[start of EXTRACT TO READ]

FAROS: A Framework for Benchmarking and Analysis of Compiler Optimization

FAROS is an extensible framework to automate and structure the analysis of compiler optimizations of OpenMP programs. FAROS provides a generic configuration interface to profile and analyze OpenMP applications with their native build configurations.

Description and usage

This repo contains a benchmark harness to fetch, build, and run programs with different compilation options for analyzing the impact of compilation on performance. The use case is contrasting OpenMP compilation with its serial elision to understand performance differences due to different compilations.

Harness script

The harness script in Python, named benchmark.py, takes as input a YAML configuration file and a set of options to build and run programs described in that configuration. You can see below the help output describing possible options. The configuration file input is set with the -i, --input argument. There are three different actions the harness performs:

fetch sources, with the option -f, --fetch, fetches the program sources from the specified repositories;

For example, to fetch source files of SRAD of the Rodinia benchmark suite:

python faros-config.py -i config.yaml -f -p srad

build programs, with the option -b, --build, builds the selected program using the specified compilation options in the configuration, also fetching if needed;
generate reports, with the option -g, --generate, generates compilation reports by combining optimization remarks for different compilation configurations, creating remark diff files between them, from all the sources of an application to a single file;
run tests, with the option -r,--run and a following argument on how many repetitions to perform, that runs the executable with the specified input, repeating up to the number of repetitions set. In our IWOMP paper, we used 30 repetitions for each program.

[end of EXTRACT TO READ]
[start of GIVEN INFORMATION]

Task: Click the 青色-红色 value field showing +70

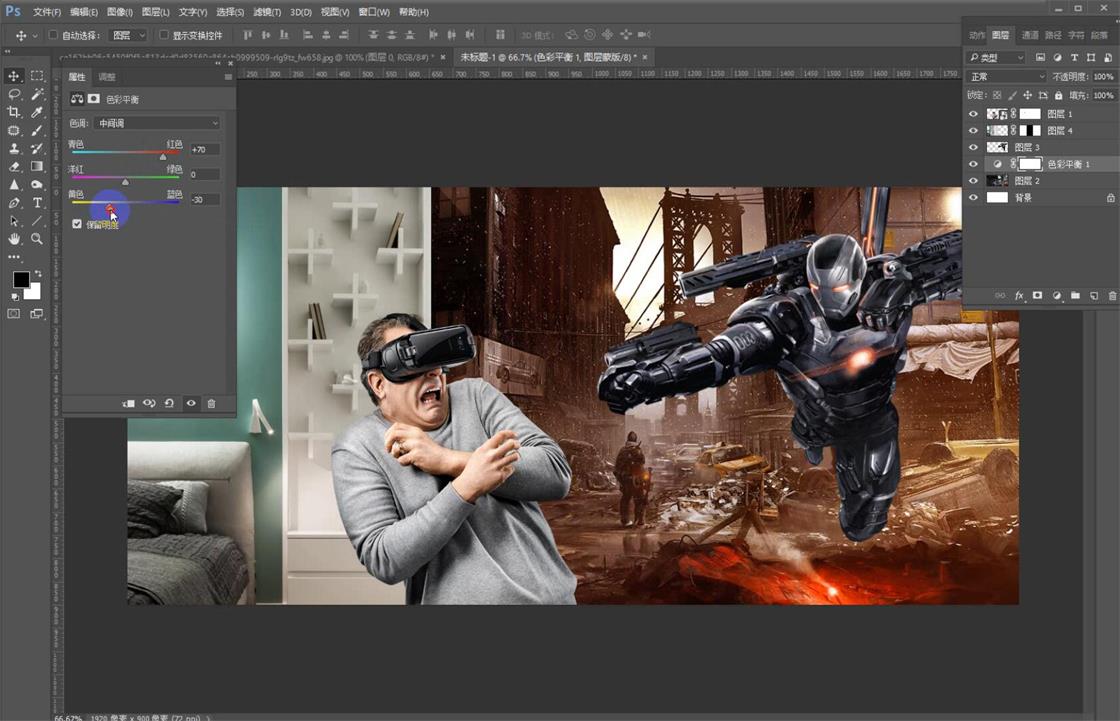Action: point(204,149)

[end of GIVEN INFORMATION]

PROBLEM 1 -
Answer these questions from the FAROS write-up above:
(a) In what file format is the configuration file that the harness script takes as input?
(b) Which option sets the configuration file input?
(c) How many repetitions were used for each program in the IWOMP paper?
PROBLEM 2 - Extend the FAROS write-up above, picking up right after its last sentence.

WRITTEN RESPONSE 1 -
(a) YAML
(b) -i, --input
(c) 30

WRITTEN RESPONSE 2 -
The flags can be individually set by doing multiple runs of the harness, or combined to perform multiple actions in a single run -- fetching takes precedence over building, building over generating reports, and running. The user selects the list of programs to operate using -p,--programs followed by individual program names or the keyword all for all the programs specified in the configuration input. Alternatively, the user may select the list of programs by providing a tag list with -t,--tags that matches tags for each program specified in the configuration. Also, the harness has a dry run option, -d,--dry-run, that prints what actions would be performed without actually performing them.

Below is the output when running help, -h, --help on the harness script:

Benchmark and analyze programs compiled with different compilation options.

optional arguments:
  -h, --help            show this help message and exit
  -i INPUT, --input INPUT
                        configuration YAML input file for programs
  -f, --fetch           fetch program repos (without building)
  -b, --build           build programs (will fetch too)
  -r RUN, --run RUN     run <repetitions>
  -g, --generate        generate compilation reports
  -p PROGRAMS [PROGRAMS ...], --programs PROGRAMS [PROGRAMS ...]
                        programs to run from the config
  -t TAGS [TAGS ...], --tags TAGS [TAGS ...]
                        tagged program to use from the config
  -s, --stats           show run statistics
  -d, --dry-run         enable dry run

The harness creates four extra directories for its operation when building and running:

the directory repos to download the benchmark application specified in the configuration;
the directory bin to store the generated executable from building to run them;
the directory reports, which stores compilation reports, including optimization remarks;
the directory results to store profiling results, which contain execution times from running different built configurations and inputs.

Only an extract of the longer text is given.